Surgery that removes only a portion of one of the five lobes that comprise a lung is as effective as the traditional surgery that removes an entire lobe for certain patients with early-stage lung cancer, according to results of a phase 3 multicenter clinical trial sponsored by the Alliance for Clinical Trials in Oncology, an NCI-supported clinical trials network. The trial team was led by Dr. Nasser Altorki, chief of the Division of Thoracic Surgery at Weill Cornell Medicine and NewYork-Presbyterian/Weill Cornell Medical Center, and co-investigators from Duke University as well as investigators from 83 hospitals across the United States, Canada and Australia.
In the trial, reported Feb. 8 in the New England Journal of Medicine, the investigators compared outcomes for nearly 700 patients with early-stage lung cancer, about half of whom were randomly assigned to “lobectomy” surgery, which removes the whole lobe, while the other half had “sublobar resection” surgery, which removes part of the affected lobe. Over a median follow-up period of seven years after surgery, the two groups did not differ significantly in terms of disease-free or overall survival, and the sublobar group had modestly better lung function.
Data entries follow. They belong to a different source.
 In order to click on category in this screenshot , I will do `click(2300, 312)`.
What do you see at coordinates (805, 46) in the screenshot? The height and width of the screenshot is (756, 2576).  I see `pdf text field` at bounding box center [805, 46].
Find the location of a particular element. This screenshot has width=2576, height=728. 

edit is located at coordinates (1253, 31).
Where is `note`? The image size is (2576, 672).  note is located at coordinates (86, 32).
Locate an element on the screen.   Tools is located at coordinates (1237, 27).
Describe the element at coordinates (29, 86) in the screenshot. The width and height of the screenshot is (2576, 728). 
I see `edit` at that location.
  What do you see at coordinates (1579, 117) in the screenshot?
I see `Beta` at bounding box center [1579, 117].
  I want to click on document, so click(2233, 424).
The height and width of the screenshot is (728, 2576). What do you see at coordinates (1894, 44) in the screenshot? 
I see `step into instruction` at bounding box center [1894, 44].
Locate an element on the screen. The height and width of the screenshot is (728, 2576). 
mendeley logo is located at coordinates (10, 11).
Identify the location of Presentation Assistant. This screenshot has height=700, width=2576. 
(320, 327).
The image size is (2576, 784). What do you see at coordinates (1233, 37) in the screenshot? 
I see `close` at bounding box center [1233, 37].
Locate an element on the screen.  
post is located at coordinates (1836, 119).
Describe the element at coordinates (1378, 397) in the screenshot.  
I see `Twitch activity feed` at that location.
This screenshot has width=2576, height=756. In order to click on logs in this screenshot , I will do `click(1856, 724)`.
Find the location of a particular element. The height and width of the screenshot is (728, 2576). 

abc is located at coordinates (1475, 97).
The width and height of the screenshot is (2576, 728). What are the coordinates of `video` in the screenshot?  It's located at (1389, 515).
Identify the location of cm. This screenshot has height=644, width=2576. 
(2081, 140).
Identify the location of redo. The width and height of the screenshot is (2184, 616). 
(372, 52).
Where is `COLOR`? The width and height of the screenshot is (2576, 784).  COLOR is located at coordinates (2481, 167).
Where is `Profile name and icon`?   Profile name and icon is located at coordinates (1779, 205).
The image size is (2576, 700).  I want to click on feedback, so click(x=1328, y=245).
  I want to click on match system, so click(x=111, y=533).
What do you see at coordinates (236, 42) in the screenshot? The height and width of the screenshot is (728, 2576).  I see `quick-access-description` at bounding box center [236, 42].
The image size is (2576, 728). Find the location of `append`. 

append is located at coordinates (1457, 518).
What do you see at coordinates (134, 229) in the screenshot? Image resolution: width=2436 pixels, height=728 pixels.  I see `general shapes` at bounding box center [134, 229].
Lobectomy has been the standard approach for early-stage lung cancer surgery for almost 30 years, but the study’s results indicate that a subset of early-stage lung cancer patients would be better off, or at least no worse, with the more tissue-conserving sublobar surgery.
“This is a practice-changing study,” said study chair and lead author Dr. Altorki, who is also the David B. Skinner, M.D. Professor of Thoracic Surgery at Weill Cornell Medicine and a cardiothoracic surgeon at NewYork-Presbyterian/Weill Cornell Medical Center.
Worldwide, lung cancers are diagnosed in more than two million people, and nearly as many die of the disease, each year. The vast majority of cases fall into the category known as non-small cell lung cancer (NSCLC), which in its earliest stage—small and localized—is often treated with surgery alone.
An influential 1995 clinical study compared lobectomy to sublobar surgery in patients with early-stage lung cancer and found much worse outcomes in the sublobar group—triple the rate of tumor recurrence and 50 percent higher mortality. That established lobectomy as the standard surgical approach for the disease.
However, since the 1990s, major improvements in imaging and determining the stage of the cancer have led to increased detection of smaller, early-stage lung tumors, prompting some clinicians to question whether lobectomy is best for such cases. A trial in early-stage lung cancer patients in Japan, published last year, found that a sublobar technique called segmentectomy had comparable outcomes to standard lobectomy, and even brought a modestly better chance of overall survival.